But let's hear Jesus' words as we find them in Young's Literal Translation:
Given to me was all authority in heaven and on earth—having gone, then, disciple all the nations, (baptizing them—to the name of the Father, and of the Son, and of the Holy Spirit, teaching them to observe all, whatever I did command you,) and lo, I am with you all the days—till the full end of the age.
Suppose we begin to hear these familiar words in an unfamiliar way. Instead of "Therefore go . . . " what if we begin to hear "having gone, then . . ." make disciples? The new emphasis is to be placed not so much on the going but on the having gone. Another way to think of this might be "in your going"—in your going, make disciples!
The call to make disciples is not limited to missionaries who go or to evangelists who go or to pastors who go. The call to make disciples is to all of us who are so often caught up in our excessive going.
Making disciples is not just Sunday work or a night set aside for soul winning.
We—all of us—are called to make disciples in our going, wherever we are and whatever else we may be doing.
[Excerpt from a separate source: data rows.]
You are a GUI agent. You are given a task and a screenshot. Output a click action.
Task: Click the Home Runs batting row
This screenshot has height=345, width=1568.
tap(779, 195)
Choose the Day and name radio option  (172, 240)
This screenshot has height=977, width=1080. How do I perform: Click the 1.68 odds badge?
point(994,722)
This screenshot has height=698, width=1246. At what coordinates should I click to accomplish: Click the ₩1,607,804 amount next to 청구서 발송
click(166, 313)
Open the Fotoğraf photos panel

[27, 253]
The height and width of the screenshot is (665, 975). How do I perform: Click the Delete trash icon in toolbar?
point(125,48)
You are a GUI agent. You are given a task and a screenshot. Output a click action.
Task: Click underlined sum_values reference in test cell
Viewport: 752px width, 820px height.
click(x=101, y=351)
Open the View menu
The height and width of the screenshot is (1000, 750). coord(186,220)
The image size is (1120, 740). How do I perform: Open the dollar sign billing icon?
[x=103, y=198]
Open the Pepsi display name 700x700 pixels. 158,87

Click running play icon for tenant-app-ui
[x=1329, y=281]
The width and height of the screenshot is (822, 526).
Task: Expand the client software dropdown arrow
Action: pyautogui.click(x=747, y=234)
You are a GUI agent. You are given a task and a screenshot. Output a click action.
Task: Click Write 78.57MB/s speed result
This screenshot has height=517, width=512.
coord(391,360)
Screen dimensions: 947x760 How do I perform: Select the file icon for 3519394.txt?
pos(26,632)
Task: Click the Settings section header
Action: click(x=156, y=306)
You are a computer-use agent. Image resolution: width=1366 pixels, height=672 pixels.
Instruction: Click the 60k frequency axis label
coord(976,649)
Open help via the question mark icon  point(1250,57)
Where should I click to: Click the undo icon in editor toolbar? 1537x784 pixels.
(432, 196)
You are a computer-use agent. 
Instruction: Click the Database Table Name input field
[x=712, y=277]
Can we grasp onto this truth and learn to think differently about ourselves?
We are not teachers, clerks, students, attorneys, doctors, truck drivers, parents, neighbors, or whatever other roles we may fill, who just happen to be Christians. Rather we are Christians (disciples and disciple makers) who just happen to be teachers, clerks, students, doctors, truck drivers, parents, neighbors, or whatever.
We are Christians first—disciples called to make disciples!
Therefore, our primary focus is the work of our Lord—to make disciples in the nations. No matter where we work or play or study, we are called to make disciples.
This truth came home to me one day when my telephone rang and the voice on the other end asked, "Are you the pastor of College Church of the Nazarene?" "I am," I replied. "Does a woman named Maria* attend your church?" she asked. "She does," I answered, bracing myself for what might be coming next. "Could you tell me what you people believe?" she asked. "I work with her, and if what you believe makes this type of person, I want to know about it."
The woman who attended our church understood her mission. In her going, she set her goal to make disciples through redemptive relationships and loving acts of kindness.
Making Christlike disciples in the nations begins at home, in your going!
What person has God placed on your heart to focus on especially? Build a redemptive relationship with that person. Communicate the goodness of God through your words and deeds. Be ready to supply answers to someone seeking Him. Invite, welcome, and nurture a friend in a small group or a worship service at your church. The Holy Spirit will work in you to fulfill our Lord's mission through you.
J. K. Warrick is a general superintendent in the Church of the Nazarene
Holiness Today, July/August 2007
Please note: This article was originally published in 2007. All facts, figures, and titles were accurate to the best of our knowledge at that time but may have since changed.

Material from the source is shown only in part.